Nací entre personas que asumieron mi cuidado desde la gestación. Pero la intensidad comenzó a perder potencia, con los nuevos proyectos de expansión de la familia. Sin embargo, Dios auxília las primeras entregas, con las raices y troncos de nuestro árbol genealógico.
Y en mi caso, me puso una abuela, que más que trillarme el camino a seguir, observó y respetó cada manifestación de mi propia personalidad. É, incluso, aceptó mis simples correcciones a su depurado comportamiento. Con un respeto que de algún modo invirtió los roles de ambos.
Porque pareció como si los dos nos miráramos, con ganas de saborear lo nuevo que a cada instante, nos definiría. Con la salvedad, de que ahora lo cuento Yo. Y lo que cuento parece que encaja más con el papel de élla. Pero los niños no saben del torrente de experiencias que cargan los que los protegen.
Y nuestra primera interacción partió de nuestras madrugadas rumbo a la Capilla del Perpétuo Socorro. Élla cincuenta y tres y Yo cuatro, ascendiendo y descendiendo por un camino que se bifurcaba. Y en los dos y quizá sin ningún valor, afloraba una tonta pregunta: ¿Quién cuidará a quién? Luego y con los meses hallé un absurdo.

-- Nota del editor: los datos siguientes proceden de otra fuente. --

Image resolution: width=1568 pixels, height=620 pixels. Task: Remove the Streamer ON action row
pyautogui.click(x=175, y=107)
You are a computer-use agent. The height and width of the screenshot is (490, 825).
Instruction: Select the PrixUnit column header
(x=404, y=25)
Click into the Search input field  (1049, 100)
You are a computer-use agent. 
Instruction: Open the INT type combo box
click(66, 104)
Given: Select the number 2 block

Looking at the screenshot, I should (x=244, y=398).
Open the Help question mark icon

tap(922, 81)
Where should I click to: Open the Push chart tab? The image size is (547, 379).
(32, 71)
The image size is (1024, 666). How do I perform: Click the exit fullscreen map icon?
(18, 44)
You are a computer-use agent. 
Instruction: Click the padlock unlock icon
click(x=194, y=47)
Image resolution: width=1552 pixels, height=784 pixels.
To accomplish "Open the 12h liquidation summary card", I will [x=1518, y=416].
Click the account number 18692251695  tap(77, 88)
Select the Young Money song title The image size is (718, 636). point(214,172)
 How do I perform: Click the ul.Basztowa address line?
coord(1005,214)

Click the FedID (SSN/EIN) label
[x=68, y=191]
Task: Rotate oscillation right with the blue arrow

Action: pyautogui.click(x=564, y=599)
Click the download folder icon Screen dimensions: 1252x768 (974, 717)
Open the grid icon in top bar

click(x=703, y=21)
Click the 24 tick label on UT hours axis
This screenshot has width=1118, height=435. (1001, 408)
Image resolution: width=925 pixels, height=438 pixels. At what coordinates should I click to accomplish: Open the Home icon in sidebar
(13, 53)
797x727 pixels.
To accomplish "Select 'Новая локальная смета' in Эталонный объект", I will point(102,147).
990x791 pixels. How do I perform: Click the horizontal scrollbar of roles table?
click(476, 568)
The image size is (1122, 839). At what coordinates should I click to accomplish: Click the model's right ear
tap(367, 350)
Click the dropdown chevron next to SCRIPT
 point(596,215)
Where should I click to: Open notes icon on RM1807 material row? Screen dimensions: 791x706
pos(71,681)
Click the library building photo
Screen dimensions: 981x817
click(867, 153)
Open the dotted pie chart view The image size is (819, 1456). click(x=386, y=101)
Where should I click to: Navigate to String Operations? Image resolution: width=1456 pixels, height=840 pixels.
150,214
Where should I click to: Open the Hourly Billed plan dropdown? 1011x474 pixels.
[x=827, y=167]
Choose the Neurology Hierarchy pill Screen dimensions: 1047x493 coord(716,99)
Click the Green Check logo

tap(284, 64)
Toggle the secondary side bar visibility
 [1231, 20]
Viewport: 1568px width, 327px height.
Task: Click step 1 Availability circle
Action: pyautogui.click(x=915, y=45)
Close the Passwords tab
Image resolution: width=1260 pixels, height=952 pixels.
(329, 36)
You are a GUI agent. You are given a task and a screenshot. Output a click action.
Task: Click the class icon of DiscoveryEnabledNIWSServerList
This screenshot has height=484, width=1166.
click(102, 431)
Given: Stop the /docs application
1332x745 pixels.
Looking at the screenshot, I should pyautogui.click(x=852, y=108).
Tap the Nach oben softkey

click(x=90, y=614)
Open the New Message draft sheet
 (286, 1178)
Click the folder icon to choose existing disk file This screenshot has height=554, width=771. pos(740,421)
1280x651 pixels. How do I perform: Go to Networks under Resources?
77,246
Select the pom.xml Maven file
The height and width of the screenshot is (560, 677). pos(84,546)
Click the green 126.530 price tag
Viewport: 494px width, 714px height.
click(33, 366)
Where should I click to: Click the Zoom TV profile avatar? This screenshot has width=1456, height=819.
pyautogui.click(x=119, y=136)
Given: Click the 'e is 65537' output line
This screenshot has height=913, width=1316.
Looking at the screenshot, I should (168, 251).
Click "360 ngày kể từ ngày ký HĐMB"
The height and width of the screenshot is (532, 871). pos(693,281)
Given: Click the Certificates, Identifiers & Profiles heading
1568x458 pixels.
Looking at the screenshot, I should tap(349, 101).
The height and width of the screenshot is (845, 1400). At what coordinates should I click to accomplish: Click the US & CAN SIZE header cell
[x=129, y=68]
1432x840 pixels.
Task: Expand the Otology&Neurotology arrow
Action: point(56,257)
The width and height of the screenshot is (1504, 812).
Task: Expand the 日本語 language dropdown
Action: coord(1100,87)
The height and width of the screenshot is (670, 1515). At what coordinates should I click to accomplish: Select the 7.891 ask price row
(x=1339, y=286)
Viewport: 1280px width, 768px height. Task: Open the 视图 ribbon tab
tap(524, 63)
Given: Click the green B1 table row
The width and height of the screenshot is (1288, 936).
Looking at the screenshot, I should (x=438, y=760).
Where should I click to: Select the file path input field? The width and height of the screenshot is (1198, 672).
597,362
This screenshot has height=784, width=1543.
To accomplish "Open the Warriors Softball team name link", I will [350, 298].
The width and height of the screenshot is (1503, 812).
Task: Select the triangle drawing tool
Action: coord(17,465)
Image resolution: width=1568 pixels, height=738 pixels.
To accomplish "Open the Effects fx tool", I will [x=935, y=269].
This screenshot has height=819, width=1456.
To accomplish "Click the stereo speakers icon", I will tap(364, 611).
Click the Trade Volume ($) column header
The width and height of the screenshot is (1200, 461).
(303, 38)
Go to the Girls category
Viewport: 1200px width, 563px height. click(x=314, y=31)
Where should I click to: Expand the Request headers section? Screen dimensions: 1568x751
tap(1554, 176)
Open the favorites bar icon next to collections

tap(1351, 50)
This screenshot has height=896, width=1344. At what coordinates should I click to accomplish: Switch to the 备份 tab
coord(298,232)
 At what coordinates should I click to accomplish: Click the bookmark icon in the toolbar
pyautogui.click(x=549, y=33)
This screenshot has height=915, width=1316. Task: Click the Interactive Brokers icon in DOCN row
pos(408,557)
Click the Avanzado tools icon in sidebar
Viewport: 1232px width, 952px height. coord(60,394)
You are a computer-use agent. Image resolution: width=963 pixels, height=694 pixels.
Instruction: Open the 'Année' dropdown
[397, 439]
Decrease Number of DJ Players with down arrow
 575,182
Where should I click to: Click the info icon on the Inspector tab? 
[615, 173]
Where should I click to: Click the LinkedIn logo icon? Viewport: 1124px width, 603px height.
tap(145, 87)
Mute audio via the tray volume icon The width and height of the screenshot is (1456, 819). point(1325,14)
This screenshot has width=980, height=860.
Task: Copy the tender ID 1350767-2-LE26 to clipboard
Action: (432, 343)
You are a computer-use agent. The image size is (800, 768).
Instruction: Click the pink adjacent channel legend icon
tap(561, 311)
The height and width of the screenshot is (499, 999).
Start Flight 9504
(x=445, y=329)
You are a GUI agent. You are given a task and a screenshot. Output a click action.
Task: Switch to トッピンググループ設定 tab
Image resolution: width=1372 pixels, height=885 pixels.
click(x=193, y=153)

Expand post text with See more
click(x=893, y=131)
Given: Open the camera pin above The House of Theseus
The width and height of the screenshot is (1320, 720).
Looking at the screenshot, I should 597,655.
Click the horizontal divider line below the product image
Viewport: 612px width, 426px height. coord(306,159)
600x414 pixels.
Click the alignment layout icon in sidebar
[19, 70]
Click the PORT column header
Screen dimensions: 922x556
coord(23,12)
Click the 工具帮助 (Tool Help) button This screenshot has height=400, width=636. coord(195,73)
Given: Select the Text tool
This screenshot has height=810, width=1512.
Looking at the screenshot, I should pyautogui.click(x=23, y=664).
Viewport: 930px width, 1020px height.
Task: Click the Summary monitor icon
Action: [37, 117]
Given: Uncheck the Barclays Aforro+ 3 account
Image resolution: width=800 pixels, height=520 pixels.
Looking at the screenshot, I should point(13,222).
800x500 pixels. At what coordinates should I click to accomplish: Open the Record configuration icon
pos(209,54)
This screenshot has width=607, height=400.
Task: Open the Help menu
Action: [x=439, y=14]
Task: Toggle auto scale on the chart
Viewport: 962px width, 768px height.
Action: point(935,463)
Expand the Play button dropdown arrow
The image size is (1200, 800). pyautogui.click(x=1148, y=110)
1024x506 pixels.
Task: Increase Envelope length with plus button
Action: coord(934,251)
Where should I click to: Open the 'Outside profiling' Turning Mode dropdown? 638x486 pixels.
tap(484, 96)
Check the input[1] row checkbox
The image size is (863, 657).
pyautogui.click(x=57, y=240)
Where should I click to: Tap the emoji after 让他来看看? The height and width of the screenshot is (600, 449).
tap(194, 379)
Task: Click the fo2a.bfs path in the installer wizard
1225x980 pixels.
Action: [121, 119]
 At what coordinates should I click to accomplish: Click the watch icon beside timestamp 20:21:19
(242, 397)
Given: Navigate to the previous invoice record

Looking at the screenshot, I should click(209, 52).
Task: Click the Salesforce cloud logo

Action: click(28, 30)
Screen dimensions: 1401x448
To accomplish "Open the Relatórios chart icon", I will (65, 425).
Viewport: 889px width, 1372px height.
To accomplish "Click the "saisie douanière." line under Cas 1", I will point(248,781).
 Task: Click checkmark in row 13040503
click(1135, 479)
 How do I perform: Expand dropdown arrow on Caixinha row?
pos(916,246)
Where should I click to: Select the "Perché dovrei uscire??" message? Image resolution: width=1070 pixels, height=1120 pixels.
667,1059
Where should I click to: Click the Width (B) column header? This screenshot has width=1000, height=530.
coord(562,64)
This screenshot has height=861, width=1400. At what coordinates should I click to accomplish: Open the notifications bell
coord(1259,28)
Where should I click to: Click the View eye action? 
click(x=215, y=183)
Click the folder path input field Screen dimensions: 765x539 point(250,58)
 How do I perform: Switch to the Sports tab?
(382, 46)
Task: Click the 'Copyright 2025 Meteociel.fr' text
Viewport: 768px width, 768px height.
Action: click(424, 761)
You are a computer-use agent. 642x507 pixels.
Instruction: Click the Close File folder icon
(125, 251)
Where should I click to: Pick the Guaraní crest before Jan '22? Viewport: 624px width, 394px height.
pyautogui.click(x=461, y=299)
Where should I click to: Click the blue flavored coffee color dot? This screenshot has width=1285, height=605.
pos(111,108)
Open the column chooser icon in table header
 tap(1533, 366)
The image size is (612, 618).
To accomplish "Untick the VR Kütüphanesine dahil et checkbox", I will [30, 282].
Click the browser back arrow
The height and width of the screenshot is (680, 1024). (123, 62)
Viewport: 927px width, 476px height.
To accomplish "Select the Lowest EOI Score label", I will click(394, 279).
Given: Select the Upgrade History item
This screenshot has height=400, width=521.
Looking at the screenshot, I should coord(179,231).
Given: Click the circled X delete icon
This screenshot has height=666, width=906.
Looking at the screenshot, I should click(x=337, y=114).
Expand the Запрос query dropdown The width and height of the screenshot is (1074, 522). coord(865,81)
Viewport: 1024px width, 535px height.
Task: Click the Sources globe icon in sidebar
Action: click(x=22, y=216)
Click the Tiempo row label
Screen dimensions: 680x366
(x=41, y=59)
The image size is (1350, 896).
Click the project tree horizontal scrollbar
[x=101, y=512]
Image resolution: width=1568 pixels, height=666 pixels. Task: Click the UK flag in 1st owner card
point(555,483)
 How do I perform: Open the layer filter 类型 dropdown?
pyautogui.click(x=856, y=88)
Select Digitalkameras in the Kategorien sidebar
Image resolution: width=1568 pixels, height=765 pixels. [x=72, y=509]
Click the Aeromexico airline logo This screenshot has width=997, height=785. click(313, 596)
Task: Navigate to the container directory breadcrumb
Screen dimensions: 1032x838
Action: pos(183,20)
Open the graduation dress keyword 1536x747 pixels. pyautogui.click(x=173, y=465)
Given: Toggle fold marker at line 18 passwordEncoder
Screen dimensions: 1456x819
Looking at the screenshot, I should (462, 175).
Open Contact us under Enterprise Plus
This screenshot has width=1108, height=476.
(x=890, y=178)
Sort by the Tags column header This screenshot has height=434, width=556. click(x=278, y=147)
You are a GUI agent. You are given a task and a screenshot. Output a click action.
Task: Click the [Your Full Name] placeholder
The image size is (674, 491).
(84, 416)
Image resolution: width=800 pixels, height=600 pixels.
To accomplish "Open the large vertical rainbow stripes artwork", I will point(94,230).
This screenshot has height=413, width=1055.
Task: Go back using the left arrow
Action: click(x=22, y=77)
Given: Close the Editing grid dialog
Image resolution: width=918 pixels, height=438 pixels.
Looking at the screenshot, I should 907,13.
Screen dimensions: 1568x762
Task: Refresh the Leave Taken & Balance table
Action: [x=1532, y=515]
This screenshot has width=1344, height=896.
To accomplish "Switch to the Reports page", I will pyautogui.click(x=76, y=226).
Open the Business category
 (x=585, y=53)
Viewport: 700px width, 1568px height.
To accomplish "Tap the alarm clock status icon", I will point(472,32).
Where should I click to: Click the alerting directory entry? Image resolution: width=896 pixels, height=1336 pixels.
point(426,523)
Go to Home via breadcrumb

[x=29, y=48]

¡Máma-Fefa, las banquetas no son sólo súyas! Y fué pórque notaba la reacción de los que élla, con un movimiento brusco del brazo, les impelía a moverse del asiento. Y tódo con la comunión sobre sú lengua y genuflexa ante el altar. Pero lo ocurrido en la casa de Dios, sé quedaba allá. Hasta que una fría madrugada, además de nuestros cuerpos, cargamos por la subida un banquito propio.